Y por debajo de todo este embrollo de incompetencias, incluida la insensata afirmación del presidente Sánchez a la altura del mes de julio de que "habíamos vencido al virus" y su llamamiento a todos los españoles a salir a las calles a disfrutar y reactivar la economía, por debajo de todo este temerario desatino, decía, subyace desde el primer instante el enfrentamiento político y nada más que político entre el gobierno de Madrid y las fuerzas de izquierda que componen el Gobierno de coalición.

Ese choque ha sido constante y mantenido en el tiempo. No hay más que recordar las críticas constantes de Díaz Ayuso a todas las decisiones del Gobierno durante las conferencias del presidente con los de las comunidades autónomas y su presión sostenida para asumir todas las competencias de la lucha contra la pandemia. Un enfrentamiento con evidentes objetivos políticos: la señora Díaz Ayuso quiso convertirse desde el primer momento en la punta de lanza de la oposición al Gobierno de coalición de Pedro Sánchez y Pablo Iglesias.

Pero, por otro lado, ya a principios de septiembre El Independiente publicaba una información que registraba el comentario de fuentes muy próximas al Gobierno según las cuales a finales del mes de agosto ya se había considerado la idea de confinar la comunidad de Madrid. Y a aquellas alturas la situación no era ni muchísimo menos la que padecemos ahora. Es evidente que había ya un poso de inquina hacia el gobierno madrileño del Partido Popular.

Esa, digamos, no buena voluntad hacia Madrid se puso rotundamente de manifiesto con lo sucedido en torno a la entrevista con una rimbombante, y por eso ridícula, puesta en escena entre el presidente del Gobierno y la presidenta madrileña: un encuentro que estuvo precedido de un ataque furibundo contra el gobierno de Madrid a cargo de Adriana Lastra, vicesecretaria general del PSOE y portavoz del grupo parlamentario socialista, que acusó entre otras muchas cosas a la presidenta madrileña de "trocear, destrozar y depredar la sanidad pública para que al final la gente tenga que irse a la privada".

Simultáneamente, los dirigentes de Podemos y de Más Madrid convocaban ese día concentraciones ante las juntas de distrito de los barrios que iban a sufrir limitaciones de movilidad en razón de sus elevados índices contagios.
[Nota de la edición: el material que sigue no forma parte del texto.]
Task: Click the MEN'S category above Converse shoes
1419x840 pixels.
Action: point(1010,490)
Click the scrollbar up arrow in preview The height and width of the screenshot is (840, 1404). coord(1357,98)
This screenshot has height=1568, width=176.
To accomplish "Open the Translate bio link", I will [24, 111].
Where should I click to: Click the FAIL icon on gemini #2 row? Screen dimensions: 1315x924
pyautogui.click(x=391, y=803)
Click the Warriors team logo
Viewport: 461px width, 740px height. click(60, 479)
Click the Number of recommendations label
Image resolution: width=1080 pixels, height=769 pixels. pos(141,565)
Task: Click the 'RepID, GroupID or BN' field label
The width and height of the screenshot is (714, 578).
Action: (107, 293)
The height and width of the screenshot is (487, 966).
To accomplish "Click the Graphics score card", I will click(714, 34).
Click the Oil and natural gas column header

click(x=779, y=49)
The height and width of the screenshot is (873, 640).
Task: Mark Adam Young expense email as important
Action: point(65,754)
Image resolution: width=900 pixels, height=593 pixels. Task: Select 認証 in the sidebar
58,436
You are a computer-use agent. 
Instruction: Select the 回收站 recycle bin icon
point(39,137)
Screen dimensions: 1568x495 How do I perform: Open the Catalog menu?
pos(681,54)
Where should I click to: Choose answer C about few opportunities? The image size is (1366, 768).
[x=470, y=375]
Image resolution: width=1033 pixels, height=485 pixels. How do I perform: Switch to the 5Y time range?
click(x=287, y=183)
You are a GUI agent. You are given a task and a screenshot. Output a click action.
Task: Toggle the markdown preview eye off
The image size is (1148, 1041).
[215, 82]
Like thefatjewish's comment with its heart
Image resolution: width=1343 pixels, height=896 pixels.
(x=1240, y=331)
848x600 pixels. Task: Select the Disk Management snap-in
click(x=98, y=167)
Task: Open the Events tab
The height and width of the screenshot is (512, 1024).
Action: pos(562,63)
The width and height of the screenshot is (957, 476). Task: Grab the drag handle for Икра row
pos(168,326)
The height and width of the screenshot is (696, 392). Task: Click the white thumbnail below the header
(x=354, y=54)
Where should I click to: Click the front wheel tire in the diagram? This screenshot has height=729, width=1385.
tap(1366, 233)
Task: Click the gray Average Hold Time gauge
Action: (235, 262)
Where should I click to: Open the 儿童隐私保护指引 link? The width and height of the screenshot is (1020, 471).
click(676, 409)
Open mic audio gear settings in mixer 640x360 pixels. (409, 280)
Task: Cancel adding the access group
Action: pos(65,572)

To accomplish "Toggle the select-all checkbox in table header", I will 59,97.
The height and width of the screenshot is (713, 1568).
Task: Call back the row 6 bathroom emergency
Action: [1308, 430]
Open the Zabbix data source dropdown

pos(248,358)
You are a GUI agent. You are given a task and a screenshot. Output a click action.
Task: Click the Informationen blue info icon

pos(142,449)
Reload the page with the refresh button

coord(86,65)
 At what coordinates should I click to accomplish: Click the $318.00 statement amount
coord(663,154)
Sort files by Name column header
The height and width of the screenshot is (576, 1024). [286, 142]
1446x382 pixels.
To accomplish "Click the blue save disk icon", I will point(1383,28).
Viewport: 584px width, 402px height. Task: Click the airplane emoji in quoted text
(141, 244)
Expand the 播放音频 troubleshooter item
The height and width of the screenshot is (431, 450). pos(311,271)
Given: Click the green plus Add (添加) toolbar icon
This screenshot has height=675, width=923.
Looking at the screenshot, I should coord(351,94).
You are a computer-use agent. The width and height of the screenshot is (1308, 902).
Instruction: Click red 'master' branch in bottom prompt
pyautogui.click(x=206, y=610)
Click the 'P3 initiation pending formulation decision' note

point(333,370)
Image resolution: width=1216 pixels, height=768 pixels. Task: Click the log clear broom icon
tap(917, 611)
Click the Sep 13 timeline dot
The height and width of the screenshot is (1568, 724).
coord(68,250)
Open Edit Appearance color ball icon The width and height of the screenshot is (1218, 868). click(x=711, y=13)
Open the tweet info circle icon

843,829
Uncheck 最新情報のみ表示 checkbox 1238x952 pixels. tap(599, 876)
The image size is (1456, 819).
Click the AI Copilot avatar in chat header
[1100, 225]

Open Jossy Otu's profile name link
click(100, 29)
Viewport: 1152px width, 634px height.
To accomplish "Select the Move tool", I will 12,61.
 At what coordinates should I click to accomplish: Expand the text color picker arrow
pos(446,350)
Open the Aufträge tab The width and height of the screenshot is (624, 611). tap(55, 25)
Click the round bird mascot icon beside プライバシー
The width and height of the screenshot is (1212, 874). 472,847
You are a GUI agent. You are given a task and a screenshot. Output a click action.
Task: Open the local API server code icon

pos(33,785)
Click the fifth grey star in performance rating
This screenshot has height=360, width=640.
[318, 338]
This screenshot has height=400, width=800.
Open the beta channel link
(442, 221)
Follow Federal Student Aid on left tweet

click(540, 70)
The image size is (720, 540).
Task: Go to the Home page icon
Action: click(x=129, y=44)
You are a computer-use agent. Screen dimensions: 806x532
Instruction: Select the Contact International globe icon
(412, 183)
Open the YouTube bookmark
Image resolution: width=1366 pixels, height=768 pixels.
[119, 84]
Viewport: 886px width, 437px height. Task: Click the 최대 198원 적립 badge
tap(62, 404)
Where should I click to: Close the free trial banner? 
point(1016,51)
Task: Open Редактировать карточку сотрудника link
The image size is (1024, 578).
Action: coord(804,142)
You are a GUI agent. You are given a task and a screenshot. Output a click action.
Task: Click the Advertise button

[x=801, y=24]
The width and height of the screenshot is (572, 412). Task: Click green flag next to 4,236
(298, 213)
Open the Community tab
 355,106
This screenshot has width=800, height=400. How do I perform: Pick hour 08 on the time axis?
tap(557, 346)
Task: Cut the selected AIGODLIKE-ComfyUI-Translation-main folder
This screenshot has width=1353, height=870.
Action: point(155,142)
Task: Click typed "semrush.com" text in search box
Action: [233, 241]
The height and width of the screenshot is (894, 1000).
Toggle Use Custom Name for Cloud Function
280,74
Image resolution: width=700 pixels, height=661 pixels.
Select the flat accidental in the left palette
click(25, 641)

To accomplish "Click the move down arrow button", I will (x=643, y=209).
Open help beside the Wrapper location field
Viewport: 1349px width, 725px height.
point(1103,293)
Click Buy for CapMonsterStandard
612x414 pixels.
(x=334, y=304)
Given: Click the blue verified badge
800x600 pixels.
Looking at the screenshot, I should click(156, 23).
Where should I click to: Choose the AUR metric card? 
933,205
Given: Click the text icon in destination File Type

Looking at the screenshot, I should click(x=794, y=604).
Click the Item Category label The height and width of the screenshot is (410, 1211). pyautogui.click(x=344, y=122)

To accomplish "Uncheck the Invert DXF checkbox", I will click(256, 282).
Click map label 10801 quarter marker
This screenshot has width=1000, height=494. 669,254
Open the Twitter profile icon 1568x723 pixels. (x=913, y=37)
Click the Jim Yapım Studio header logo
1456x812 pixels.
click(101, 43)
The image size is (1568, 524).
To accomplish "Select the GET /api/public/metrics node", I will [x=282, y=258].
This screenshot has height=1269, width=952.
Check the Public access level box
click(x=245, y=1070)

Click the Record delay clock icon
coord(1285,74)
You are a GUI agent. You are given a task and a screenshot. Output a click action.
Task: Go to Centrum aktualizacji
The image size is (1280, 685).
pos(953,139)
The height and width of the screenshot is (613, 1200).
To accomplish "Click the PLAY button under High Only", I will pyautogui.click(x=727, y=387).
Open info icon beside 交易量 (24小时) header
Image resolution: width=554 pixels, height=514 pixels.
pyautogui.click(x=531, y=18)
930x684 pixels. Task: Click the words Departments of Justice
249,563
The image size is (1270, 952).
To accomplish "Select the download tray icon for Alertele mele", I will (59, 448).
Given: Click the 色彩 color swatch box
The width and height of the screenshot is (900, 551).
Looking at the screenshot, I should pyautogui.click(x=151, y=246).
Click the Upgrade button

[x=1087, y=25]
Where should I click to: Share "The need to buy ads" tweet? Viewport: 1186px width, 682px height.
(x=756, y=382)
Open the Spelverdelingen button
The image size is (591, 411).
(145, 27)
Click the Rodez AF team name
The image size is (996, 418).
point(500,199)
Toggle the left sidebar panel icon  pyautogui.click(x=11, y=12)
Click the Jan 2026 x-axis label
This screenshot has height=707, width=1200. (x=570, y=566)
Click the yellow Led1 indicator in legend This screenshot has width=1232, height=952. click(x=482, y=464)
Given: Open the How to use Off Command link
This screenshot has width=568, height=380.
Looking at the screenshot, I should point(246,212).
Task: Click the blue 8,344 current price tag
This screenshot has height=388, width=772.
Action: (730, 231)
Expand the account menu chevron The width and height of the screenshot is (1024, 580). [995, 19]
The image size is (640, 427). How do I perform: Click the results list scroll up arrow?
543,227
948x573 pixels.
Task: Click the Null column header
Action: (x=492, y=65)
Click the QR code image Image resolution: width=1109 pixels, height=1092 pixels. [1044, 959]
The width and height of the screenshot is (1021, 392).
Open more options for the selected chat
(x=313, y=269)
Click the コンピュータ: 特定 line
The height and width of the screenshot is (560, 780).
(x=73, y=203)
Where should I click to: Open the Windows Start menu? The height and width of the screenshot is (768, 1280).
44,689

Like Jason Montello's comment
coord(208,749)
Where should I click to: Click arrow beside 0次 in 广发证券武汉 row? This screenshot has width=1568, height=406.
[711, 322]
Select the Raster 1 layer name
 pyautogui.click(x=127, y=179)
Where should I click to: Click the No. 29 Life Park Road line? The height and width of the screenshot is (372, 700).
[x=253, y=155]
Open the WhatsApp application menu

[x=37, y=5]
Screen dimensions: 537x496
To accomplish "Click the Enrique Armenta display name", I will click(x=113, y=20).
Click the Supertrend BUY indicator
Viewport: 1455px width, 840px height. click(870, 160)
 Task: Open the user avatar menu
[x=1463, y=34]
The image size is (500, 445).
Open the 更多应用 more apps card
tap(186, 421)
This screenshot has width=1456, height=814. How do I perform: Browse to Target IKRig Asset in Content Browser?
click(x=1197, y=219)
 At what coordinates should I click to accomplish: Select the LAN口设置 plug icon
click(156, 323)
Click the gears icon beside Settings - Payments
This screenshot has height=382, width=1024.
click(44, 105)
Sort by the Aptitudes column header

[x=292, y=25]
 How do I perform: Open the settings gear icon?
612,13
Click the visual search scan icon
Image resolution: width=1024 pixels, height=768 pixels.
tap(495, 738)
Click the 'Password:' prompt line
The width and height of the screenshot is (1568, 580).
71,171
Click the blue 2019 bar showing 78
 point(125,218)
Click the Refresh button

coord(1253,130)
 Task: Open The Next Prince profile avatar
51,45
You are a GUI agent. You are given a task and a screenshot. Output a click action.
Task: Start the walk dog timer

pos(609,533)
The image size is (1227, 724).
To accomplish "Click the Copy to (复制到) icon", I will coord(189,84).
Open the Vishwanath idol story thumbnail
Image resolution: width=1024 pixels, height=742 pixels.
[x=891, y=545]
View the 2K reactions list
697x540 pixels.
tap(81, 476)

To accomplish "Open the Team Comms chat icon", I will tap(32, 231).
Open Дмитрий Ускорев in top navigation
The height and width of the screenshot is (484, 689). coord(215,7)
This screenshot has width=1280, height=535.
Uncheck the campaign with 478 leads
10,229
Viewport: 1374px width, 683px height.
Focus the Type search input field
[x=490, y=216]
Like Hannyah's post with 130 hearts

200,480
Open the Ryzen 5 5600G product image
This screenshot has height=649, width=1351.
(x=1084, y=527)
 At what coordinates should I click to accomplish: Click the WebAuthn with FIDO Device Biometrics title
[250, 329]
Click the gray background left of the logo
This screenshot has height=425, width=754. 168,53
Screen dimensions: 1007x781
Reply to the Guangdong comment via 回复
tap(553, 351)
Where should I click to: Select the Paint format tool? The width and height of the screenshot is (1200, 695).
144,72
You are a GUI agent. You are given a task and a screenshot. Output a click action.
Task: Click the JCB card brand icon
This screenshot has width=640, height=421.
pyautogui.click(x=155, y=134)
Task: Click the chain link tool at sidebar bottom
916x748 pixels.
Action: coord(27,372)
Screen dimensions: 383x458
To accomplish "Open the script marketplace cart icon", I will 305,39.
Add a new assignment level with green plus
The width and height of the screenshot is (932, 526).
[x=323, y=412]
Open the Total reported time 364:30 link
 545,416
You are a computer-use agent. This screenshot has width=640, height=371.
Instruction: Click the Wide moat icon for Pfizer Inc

Pero los podemitas acusaban a Díaz Ayuso de discriminar a esos barrios por ser "pobres" y gritaban "¡No al apartheid!".

Horas después Díaz Ayuso y Sánchez comparecían envueltos en mil banderas. Pero la esperanza duró apenas unas horas. Luego todos volvieron al choque político frontal.

La pregunta hoy es: ¿se habría atrevido el Gobierno a imponer el estado de alarma en Cataluña contra la oposición del Gobierno de la Generalitat si hubiera sido necesario? No hace falta ser un lince para darse cuenta de que de ninguna manera lo habría hecho ni lo hará si se diera el caso.

Ahora bien: el Gobierno tiene razón, a pesar de sus chapuzas, al tomar medidas para impedir la salida de Madrid de decenas, si no cientos de miles, de personas que pueden ser portadores del virus y no lo saben y por eso pueden ser una fuente de contagio múltiple. Y el gobierno de la Comunidad también hace bien aumentando el confinamiento de las zonas básicas de salud que no están afectadas por el estado de alarma al ser municipios de menos de 100.000 habitantes.

Es evidente que el comportamiento del gobierno madrileño tiene un componente político exactamente a como lo tiene el del Gobierno central, aunque ambos lo nieguen categóricamente. Porque está muy claro que no hubiera sido difícil tomar todas estas medidas de común acuerdo y evitar así el lamentable espectáculo que ambas administraciones públicas llevan ofreciendo a los madrileños casi desde el comienzo de la crisis.

Seguro que en los departamentos de los respectivos gobiernos se está midiendo ya el impacto términos electorales que ese enfrentamiento intolerable ha supuesto en cada uno de los dos partido protagonistas de esta vergonzosa batalla. Y, aunque no es seguro que vaya a suceder, la verdad es que ambos merecen el fuerte rotundo castigo de sus respectivos votantes.

Cada uno tiene sus razones, unas más aceptables que otras, pero lo que no es de ninguna manera admisible es que se estén tirando los trastos a la cabeza ante los ojos de millones de madrileños estupefactos y cada vez más indignados, lo cual les convierte en muchos casos en desobedientes como forma de protesta.